香川のヒーロー空海さんが延暦804年頃に唐に渡りその時、持ち帰ったのが始まりとされるが確証はない。
本格的に庶民の間に広まったのは今から約300年前の江戸の元禄時代の頃。

讃岐地方は小作地が多く加えて降雨量が少なく度々干ばつに悩まされ、水田で作られる米の安定的な生産が出来ない土地であった。
そのため米は贅沢品であり代用食として麦で作ったものが「うどん」
そう「うどん」である。

1712年頃書かれた「和漢三才図絵」という当時の百科事典に、
“讃岐丸亀の産を上とする 饅頭として色白し”とあり讃岐は上質の麦の産地であったことがうかがえる。

美味しい麦の産地で出来た代用食が後の世で代表食となるのである。
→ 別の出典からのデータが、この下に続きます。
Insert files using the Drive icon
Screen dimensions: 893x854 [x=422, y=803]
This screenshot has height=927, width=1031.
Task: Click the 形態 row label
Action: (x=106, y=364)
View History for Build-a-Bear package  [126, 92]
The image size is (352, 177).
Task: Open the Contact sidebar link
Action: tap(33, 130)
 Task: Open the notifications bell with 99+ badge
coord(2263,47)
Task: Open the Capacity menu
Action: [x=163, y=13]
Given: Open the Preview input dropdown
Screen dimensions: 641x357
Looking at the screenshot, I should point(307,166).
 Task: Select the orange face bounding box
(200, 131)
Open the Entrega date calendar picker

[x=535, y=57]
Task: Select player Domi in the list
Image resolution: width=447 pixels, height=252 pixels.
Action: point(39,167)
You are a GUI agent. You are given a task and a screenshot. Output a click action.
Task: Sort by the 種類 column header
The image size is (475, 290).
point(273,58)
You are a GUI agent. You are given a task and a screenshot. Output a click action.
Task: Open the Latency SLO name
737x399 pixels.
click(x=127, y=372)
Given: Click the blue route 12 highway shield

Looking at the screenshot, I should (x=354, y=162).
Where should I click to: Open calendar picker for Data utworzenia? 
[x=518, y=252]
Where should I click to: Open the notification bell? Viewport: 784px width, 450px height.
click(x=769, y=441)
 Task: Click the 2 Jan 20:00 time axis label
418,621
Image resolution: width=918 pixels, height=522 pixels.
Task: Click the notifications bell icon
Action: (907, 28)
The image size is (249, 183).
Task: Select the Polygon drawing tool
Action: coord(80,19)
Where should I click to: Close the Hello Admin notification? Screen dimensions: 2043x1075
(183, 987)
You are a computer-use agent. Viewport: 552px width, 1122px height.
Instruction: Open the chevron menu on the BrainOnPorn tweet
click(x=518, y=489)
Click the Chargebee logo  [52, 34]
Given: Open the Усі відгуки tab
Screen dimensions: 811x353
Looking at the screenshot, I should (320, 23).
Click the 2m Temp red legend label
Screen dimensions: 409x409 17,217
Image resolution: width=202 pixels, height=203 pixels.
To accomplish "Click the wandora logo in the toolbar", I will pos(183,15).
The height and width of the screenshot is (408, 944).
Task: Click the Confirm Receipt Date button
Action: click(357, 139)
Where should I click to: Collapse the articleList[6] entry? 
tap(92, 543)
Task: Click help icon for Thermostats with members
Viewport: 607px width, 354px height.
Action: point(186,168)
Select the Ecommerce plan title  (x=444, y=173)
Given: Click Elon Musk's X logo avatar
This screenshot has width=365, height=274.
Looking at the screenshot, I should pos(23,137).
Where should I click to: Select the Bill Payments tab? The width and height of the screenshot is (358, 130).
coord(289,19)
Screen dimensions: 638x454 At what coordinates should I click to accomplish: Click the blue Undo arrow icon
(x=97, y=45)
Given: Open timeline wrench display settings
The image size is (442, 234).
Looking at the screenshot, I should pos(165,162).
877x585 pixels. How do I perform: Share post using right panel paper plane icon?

胸熱。

讃岐うどんの発祥地は諸説あり、琴平町と言う説、また綾川中流の滝宮説など諸説があるが確たる証拠はない。

又、讃岐うどんの呼称自体は古くても1960年代くらいから。そこまで古くはない。


香川県では1人当たりの年間うどん消費量は230玉と日本一。生産量は二位の埼玉県の三倍以上。ちなみに、ゆで・生・乾燥うどんの三種類すべてで一位。
7月2日はさぬきうどんの日とさぬきうどん協同組合が制定している。

「讃岐うどん」でググってみると実に1090000件もヒットする。さぬきうどんだと252000件。


○定義
讃岐うどんには「名物・本番・特産」と名乗る際には以下の条件が必要となる。
  • 香川県内で製造
  • 手打ちか手打ち式(風)
  • 加水量は小麦粉の重量に対して四割以上
  • 食塩は小麦粉の重量に対して三パーセント以上
  • 熟成時間二時間以上
  • ゆで時間15分くらいで十分アルファ化しているもの。


○ブーム
連絡船や瀬戸大橋ができるなど、交通の便がよくなるたびにブームに。
そして麺通団により、90年代後半になり、マスコミへ露出が増えてブームになる。この頃からほぼ現在までを映画にした「UDON」がつくられる。
さらに香川県以外にも「丸亀製麺」「はなまるうどん」といったセルフ式讃岐うどんが出店し、全国的に食べやすくなった。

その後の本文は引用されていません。